◆ Task to complete
Within the records below, how many lines contain "This"? The answer is that number alone.

◆ Source information

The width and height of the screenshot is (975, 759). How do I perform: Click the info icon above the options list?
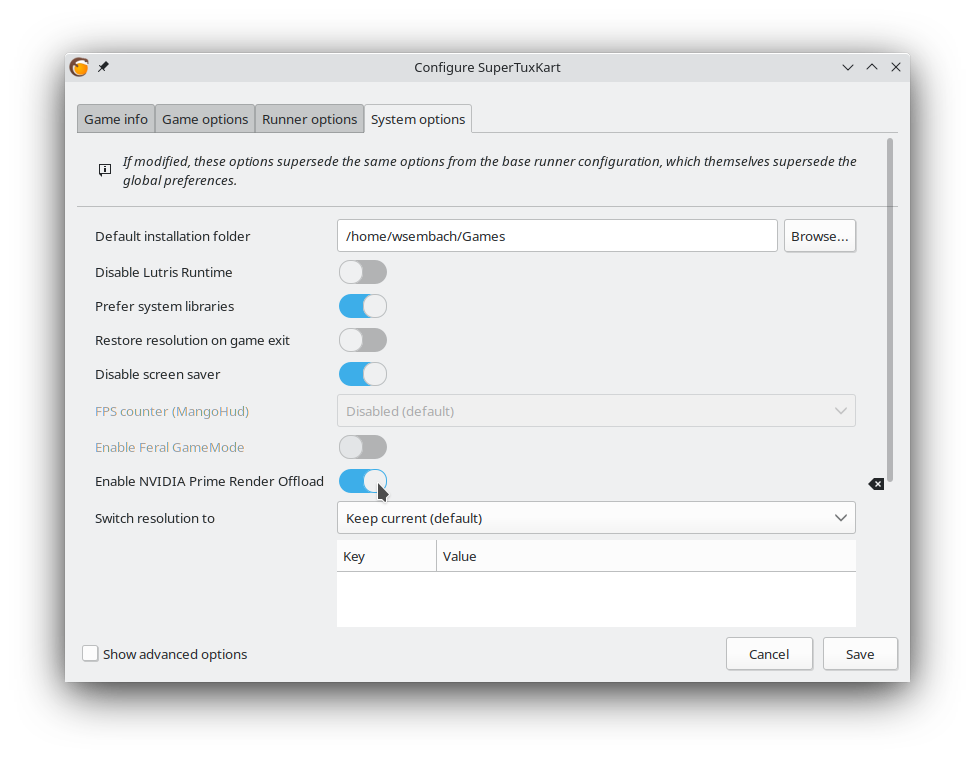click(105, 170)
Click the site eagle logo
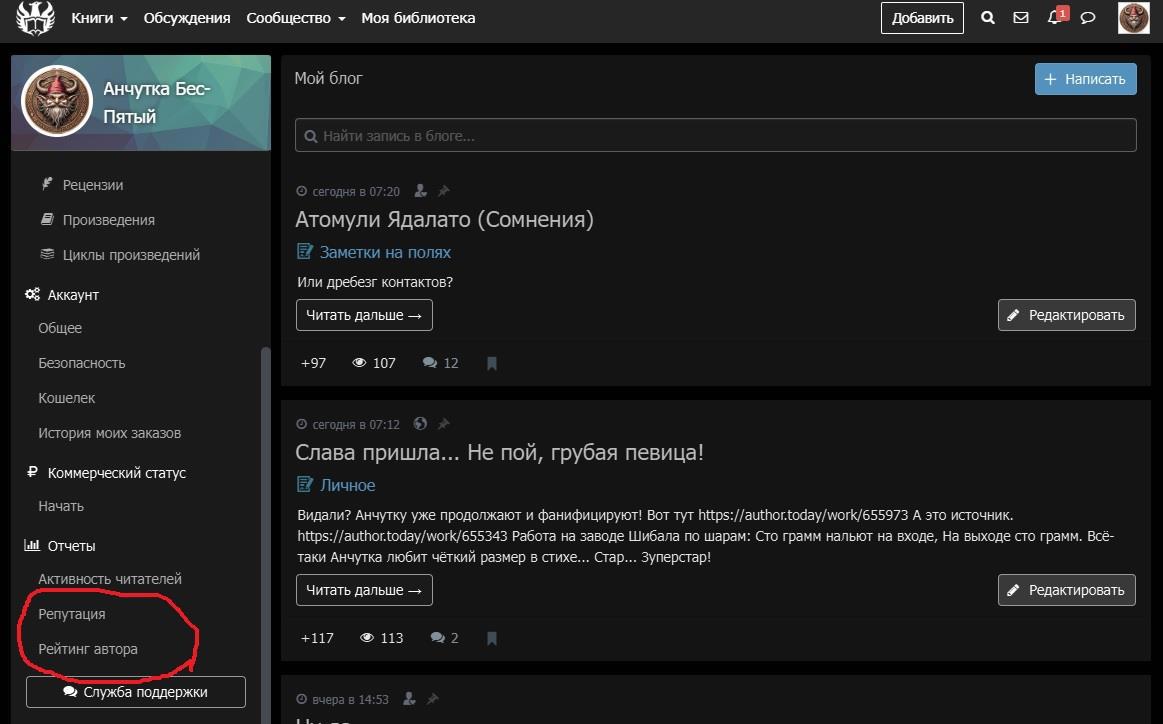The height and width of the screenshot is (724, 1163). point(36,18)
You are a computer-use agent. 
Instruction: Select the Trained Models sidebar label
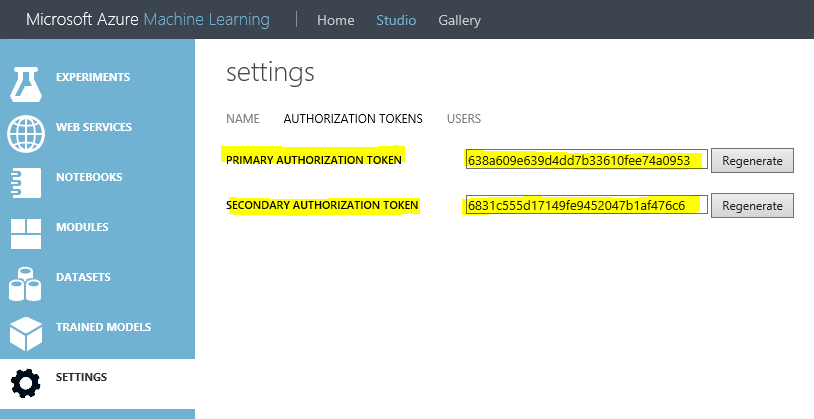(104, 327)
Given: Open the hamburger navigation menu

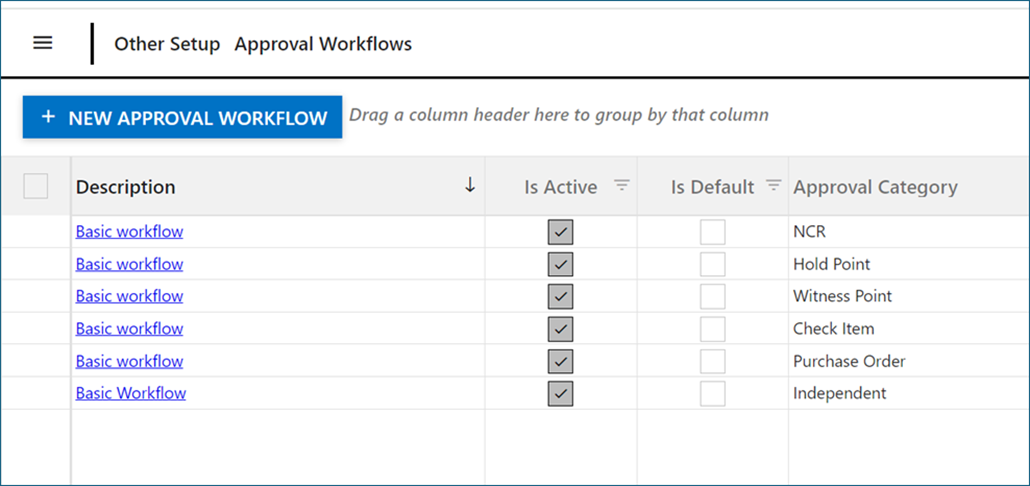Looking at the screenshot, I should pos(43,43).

--

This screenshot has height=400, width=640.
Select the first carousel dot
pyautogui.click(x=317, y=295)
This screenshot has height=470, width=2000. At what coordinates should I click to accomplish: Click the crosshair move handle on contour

◆ Reply to the task
2